406 y = self.bijector.forward(x, **kwargs)
--> 407 y = self._set_sample_static_shape(y, sample_shape)
408
409 return y
anaconda3/lib/python3.6/site-packages/tensorflow_probability/python/distributions/distribution.py in _set_sample_static_shape(self, x, sample_shape)
1201 sample_ndims = sample_shape.ndims
1202 batch_ndims = self.batch_shape.ndims
-> 1203 event_ndims = self.event_shape.ndims
1204
1205 # Infer rank(x).
anaconda3/lib/python3.6/site-packages/tensorflow_probability/python/distributions/distribution.py in event_shape(self)
622 event_shape: `TensorShape`, possibly unknown.
623 """
--> 624 return tf.TensorShape(self._event_shape())
625
626 def is_scalar_event(self, name="is_scalar_event"):
anaconda3/lib/python3.6/site-packages/tensorflow_probability/python/distributions/transformed_distribution.py in _event_shape(self)
345 static_override
346 if self._is_maybe_event_override
--> 347 else self.distribution.event_shape)
348
349 def _batch_shape_tensor(self):
anaconda3/lib/python3.6/site-packages/tensorflow_probability/python/bijectors/bijector.py in forward_event_shape(self, input_shape)
680 after applying `forward`. Possibly unknown.
681 """
--> 682 return self._forward_event_shape(tf.TensorShape(input_shape))
683
684 def _inverse_event_shape_tensor(self, output_shape):
anaconda3/lib/python3.6/site-packages/tensorflow_probability/python/bijectors/softmax_centered.py in _forward_event_shape(self, input_shape)
68
69 def _forward_event_shape(self, input_shape):
---> 70 if input_shape.ndims is None or input_shape[-1] is None:
71 return input_shape
72 return tf.TensorShape([input_shape[-1] + 1])
anaconda3/lib/python3.6/site-packages/tensorflow/python/framework/tensor_shape.py in __getitem__(self, key)

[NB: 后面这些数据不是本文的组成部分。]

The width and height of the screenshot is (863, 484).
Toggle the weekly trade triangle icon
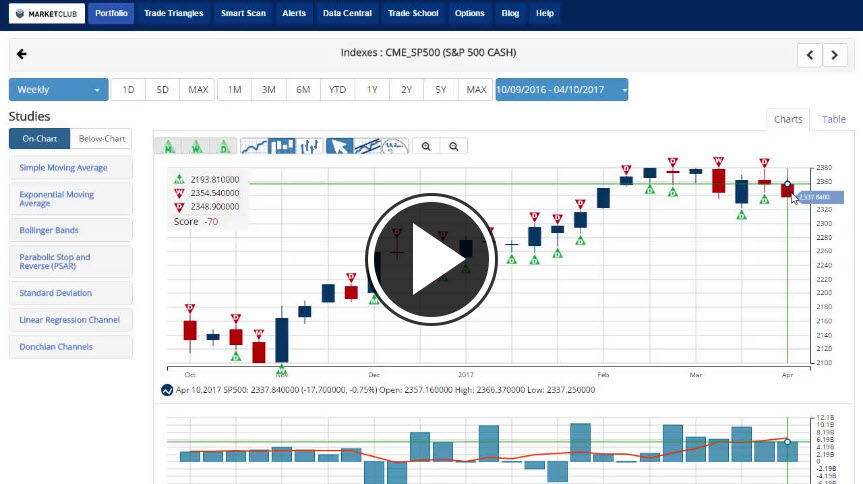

614 return TensorShape(self._dims[key])
615 else:
--> 616 return self._dims[key]
617 else:
618 if isinstance(key, slice):
IndexError: list index out of range
谢谢!
SoftmaxCentered 想要对矢量事件形状进行操作,但对数正态分布具有标量事件形状。 如果你想在独立对数法线的向量上使用 softmax,你可以这样做:
from __future__ import absolute_import
from __future__ import division
from __future__ import print_function
import functools
import matplotlib.pyplot as plt; plt.style.use('ggplot')
%matplotlib inline
import numpy as np
import seaborn as sns; sns.set_context('notebook')
import tensorflow as tf
import tensorflow_probability as tfp
tfd = tfp.distributions
tfb = tfp.bijectors
tfe = tf.contrib.eager
tfe.enable_eager_execution()
X = tfd.LogNormal(loc=[[-5.0, 0.0, 4.0]],
scale=[[2.0, 1.0, 1.5]])
Z = tfd.Independent(X, reinterpreted_batch_ndims=1)
Y = tfd.TransformedDistribution(
distribution=Z,
bijector=tfb.SoftmaxCentered()
)
Y.sample(2)
当然,请注意,SoftmaxCentered 采用 3-D space 并将其投影到 4-D space 中的 3-D 流形上。这是为了提供可逆性。